Single by Contiez featuring Treyy G
- Released: May 2013
- Recorded: 2013
- Genre: House, Melbourne Bounce, EDM
- Label: PhetHouse Records
- Songwriters: Treyy Garrett James Contes

Contiez singles chronology
| "/" | "Trumpsta" |  |

Treyy G singles chronology
| "/" | "Trumpsta" (2013) |  |

= Trumpsta =

"Trumpsta" is the first major hit by Australian DJ and record producer Contiez. The single features Treyy G. It was released in May 2013 on the EP I'm Mr.
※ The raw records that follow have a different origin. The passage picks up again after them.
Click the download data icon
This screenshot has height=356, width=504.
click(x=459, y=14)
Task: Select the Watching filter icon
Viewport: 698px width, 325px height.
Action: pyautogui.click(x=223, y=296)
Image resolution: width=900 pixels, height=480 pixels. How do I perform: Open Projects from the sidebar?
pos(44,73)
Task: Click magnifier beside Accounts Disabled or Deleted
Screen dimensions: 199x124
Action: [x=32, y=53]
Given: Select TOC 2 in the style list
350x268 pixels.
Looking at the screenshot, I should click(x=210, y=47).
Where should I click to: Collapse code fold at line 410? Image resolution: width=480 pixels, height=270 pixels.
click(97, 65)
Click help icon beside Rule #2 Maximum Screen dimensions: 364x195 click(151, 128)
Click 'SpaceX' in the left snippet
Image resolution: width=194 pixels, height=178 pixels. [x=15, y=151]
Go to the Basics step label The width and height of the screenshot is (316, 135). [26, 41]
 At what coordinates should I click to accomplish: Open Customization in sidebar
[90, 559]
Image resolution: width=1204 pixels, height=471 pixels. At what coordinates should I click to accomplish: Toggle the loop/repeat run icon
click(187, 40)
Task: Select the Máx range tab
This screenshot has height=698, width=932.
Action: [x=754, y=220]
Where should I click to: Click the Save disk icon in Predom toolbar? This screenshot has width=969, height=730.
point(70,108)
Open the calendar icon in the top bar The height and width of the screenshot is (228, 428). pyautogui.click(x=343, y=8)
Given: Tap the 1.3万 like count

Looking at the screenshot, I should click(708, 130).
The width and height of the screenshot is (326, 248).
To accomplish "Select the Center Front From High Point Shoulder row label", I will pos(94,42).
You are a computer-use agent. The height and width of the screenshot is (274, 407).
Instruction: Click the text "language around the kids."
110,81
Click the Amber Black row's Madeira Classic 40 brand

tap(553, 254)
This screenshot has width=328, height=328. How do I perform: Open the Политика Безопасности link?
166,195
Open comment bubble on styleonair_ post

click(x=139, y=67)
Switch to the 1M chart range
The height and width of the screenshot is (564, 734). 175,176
Trumpsta, which contained the following remixes:

1. "Trumpsta" [Djuro Remix] (4:18)
2. "Trumpsta" [Mobin Master vs Tate Strauss Remix] (4:01)
3. "Trumpsta" [Dirty Palm Remix] (6:31)
4. "Trumpsta" [Stevie Mink Remix] (5:33)
5. "Trumpsta" [NYMZ Remix] (3:36)

==Charts==
The single reached number 3 in Sverigetopplistan, the official Swedish Singles Chart, and also charted in Norway, Denmark and Finland.

===Weekly charts===

| Chart (2013) | Peak position |
|---|---|
| Austria (Ö3 Austria Top 40) | 75 |
| Denmark (Tracklisten) | 17 |
| Finland (Suomen virallinen lista) | 14 |
| Norway (VG-lista) | 12 |
| Sweden (Sverigetopplistan) | 3 |

===Year-end charts===

| Chart (2013) | Position |
|---|---|
| Sweden (Sverigetopplistan) | 11 |
| Chart (2014) | Position |
| Sweden (Sverigetopplistan) | 69 |

==Certifications==

| Region | Certification | Certified units/sales |
| Norway (IFPI Norway) | 8× Platinum | 80,000^{‡} |
| Sweden (GLF) | 3× Platinum | 120,000^{‡} |
Streaming
| Denmark (IFPI Danmark) | 2× Platinum | 3,600,000^{†} |
^{‡} Sales+streaming figures based on certification alone. ^{†} Streaming-only figures based on certification alone.